A pesca de tainha (Mugil liza), especificamente na modalidade de arrasto de praia, foi suspensa a partir deste domingo (7). A determinação foi comunicada pelo Ministério da Pesca e Aquicultura. A medida se faz necessária após o Brasil alcançar 90% do limite total da cota estabelecida para a temporada de pesca de 2026.
A cota total definida para esta temporada foi de 8.168 toneladas. Este quantitativo foi estabelecido por meio de uma portaria conjunta entre os Ministérios da Pesca e Aquicultura e do Meio Ambiente. A ação, de caráter preventivo, visa evitar a ultrapassagem da quantidade máxima de captura permitida para a modalidade específica de arrasto de praia.
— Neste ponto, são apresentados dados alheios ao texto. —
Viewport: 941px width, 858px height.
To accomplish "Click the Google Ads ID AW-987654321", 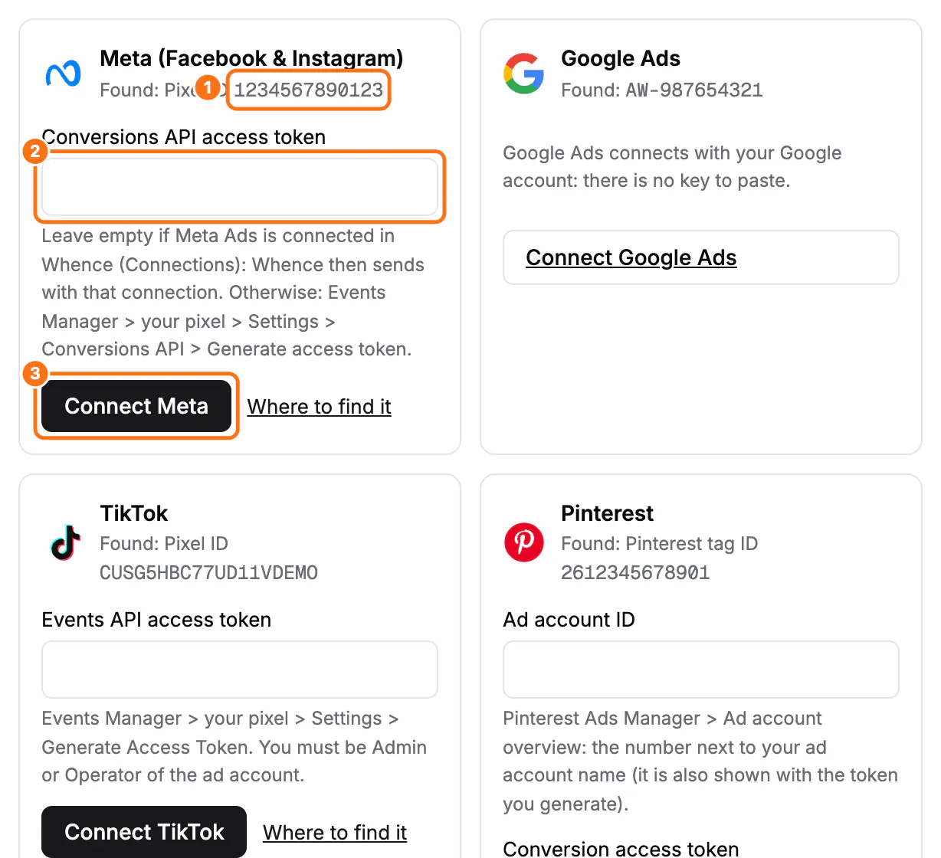I will click(x=694, y=90).
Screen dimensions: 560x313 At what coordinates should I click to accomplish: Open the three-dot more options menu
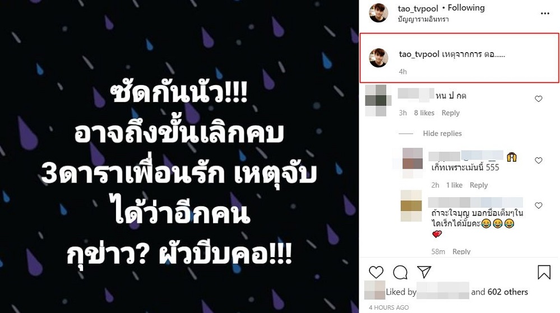[545, 13]
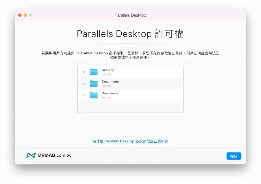Click the Parallels Desktop 許可權 heading

point(130,34)
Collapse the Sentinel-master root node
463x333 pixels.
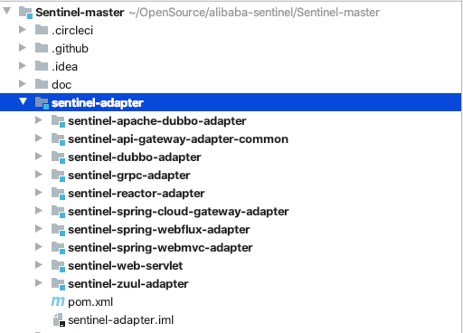point(6,11)
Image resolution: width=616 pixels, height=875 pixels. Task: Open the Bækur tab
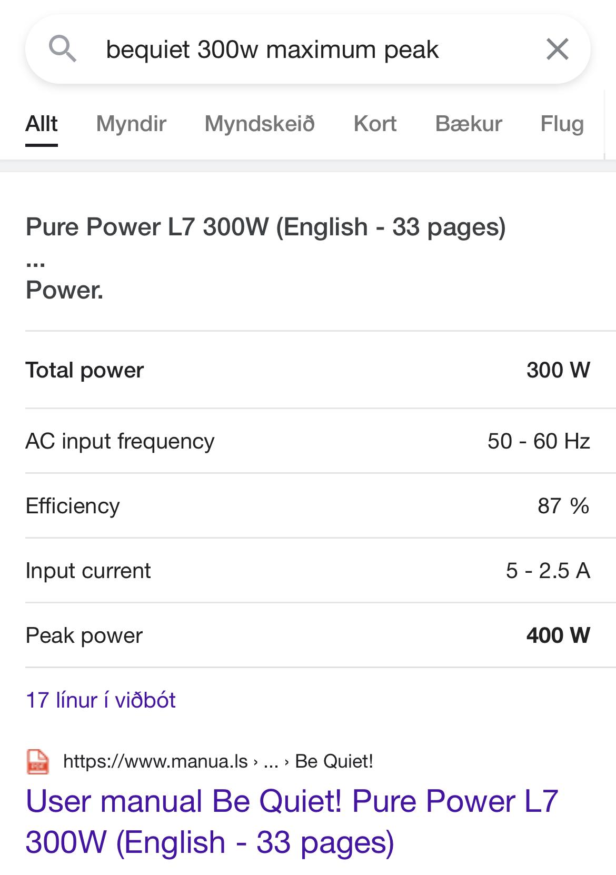(x=469, y=124)
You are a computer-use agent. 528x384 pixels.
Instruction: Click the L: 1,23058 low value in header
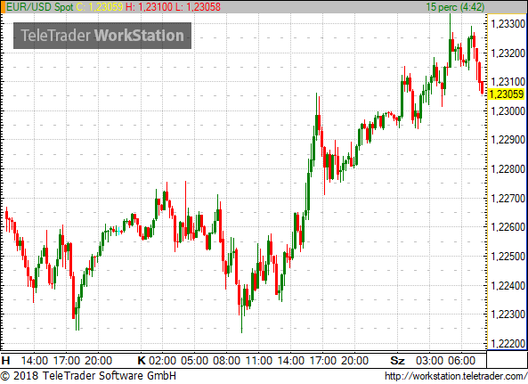pyautogui.click(x=199, y=7)
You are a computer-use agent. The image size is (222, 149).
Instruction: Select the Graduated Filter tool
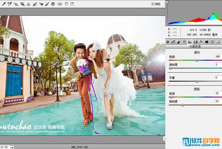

Para embarcações que já se encontram em alto mar, a orientação do ministério é que realizem o desembarque do pescado capturado no prazo máximo de 24 horas após a conclusão da atividade de pesca. Após esse período, os pescadores estarão autorizados a retomar a pesca, porém, focando em outras espécies que não a tainha.
O procedimento adotado pelo Ministério da Pesca e Aquicultura baseia-se em dados consolidados e informações disponíveis no Painel de Monitoramento da Temporada de Pesca da Tainha. Conforme a legislação vigente, as empresas que atuam no setor pesqueiro têm a obrigação legal de reportar ao governo federal as quantidades exatas de pescado retiradas do mar.
A região amazônica, embora não seja o foco principal da pesca de tainha, possui uma vasta diversidade de espécies aquáticas que sustentam comunidades ribeirinhas e comunidades tradicionais. A gestão pesqueira em todo o território nacional, incluindo a Amazônia, é fundamental para a manutenção do equilíbrio ambiental e para a segurança alimentar dessas populações. A suspensão de uma modalidade de pesca, como a de tainha, pode ter reflexos indiretos na economia local e na cadeia produtiva, exigindo monitoramento constante e políticas públicas adequadas.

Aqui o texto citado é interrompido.